Papers Explained 263: Jina Embeddings v1
Jina Embeddings are a set of sentence embedding models ranging from 35M to 6B parameters that translate textual inputs into numerical representations, capturing the semantics of the text.
To develop these models, high-quality pairwise and triplet datasets are created, specifically to sensitize the models to distinguish negations of statements from confirming statements. The training process involves contrastive training on the T5 architecture, which was chosen due to its pre-training on a mixed set of downstream tasks.
The models are available at HuggingFace.
Dataset Preparation
A comprehensive set of both public and custom datasets targeting various retrieval objectives, such as e-commerce search, duplicate detection, web retrieval, article retrieval for question-answering, and text classification is collated.
- Each training item is reformatted into pairs, designated as (q, p) ∈ D_pairs .
- To leverage explicit non-relevance judgments, an auxiliary set of triplets (q, p, n) ∈ D_triplets is also created.

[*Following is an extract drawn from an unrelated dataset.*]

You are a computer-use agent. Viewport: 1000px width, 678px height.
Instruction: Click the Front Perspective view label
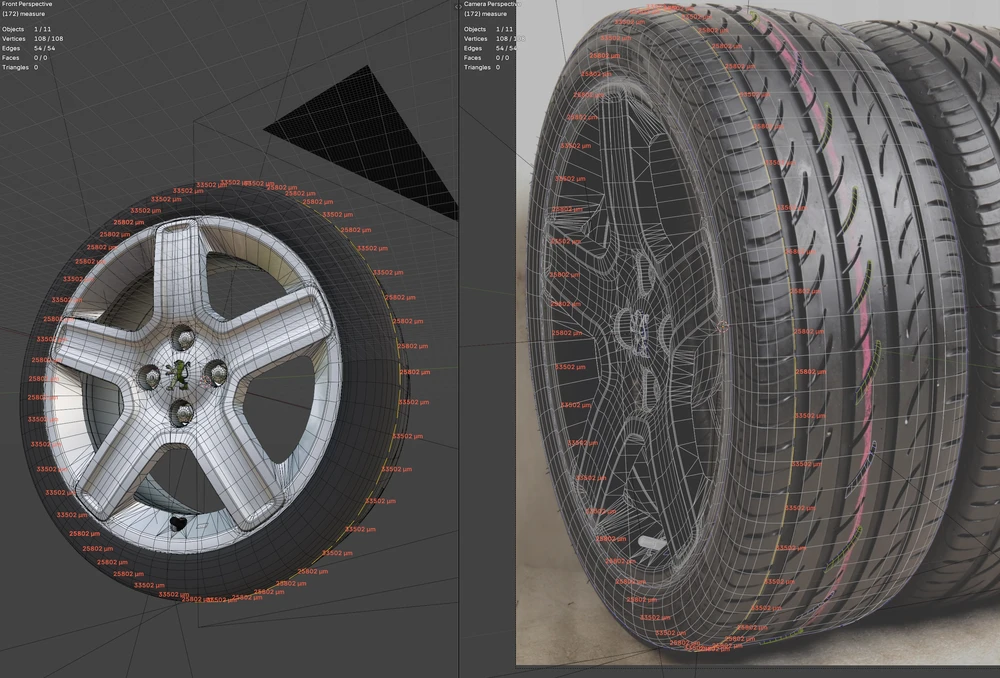[27, 5]
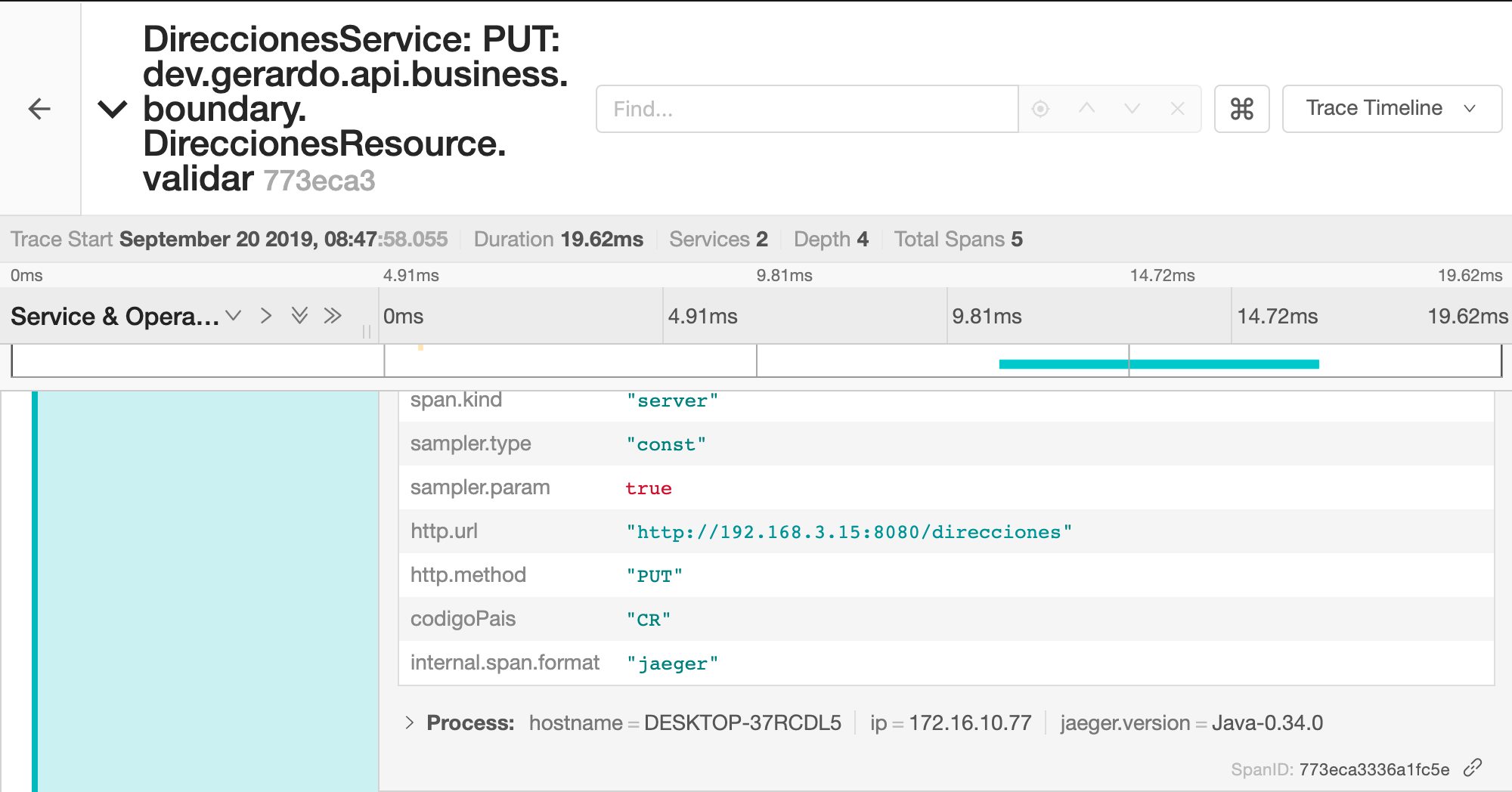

The methods used to extract pairs and triplets are specific to each source dataset. For example, given a question-answer dataset, questions are used as query strings and answers as target strings. Retrieval datasets often contain queries that can serve as query strings and relevant and non- relevant annotated documents which can operate as matching and non-matching strings.
Pairwise Data Preparation
Duplicated entries within training data can negatively impact model performance, potentially leading to overfitting. To identify and eliminate duplicate text pairs, hash functions are used. Before checking for duplicates, whitespace and capitalization are normalized. Additionally, empty pairs and pairs with identical elements are also removed.
Non-English training items are then removed from the dataset using the fasttext-language-identification model.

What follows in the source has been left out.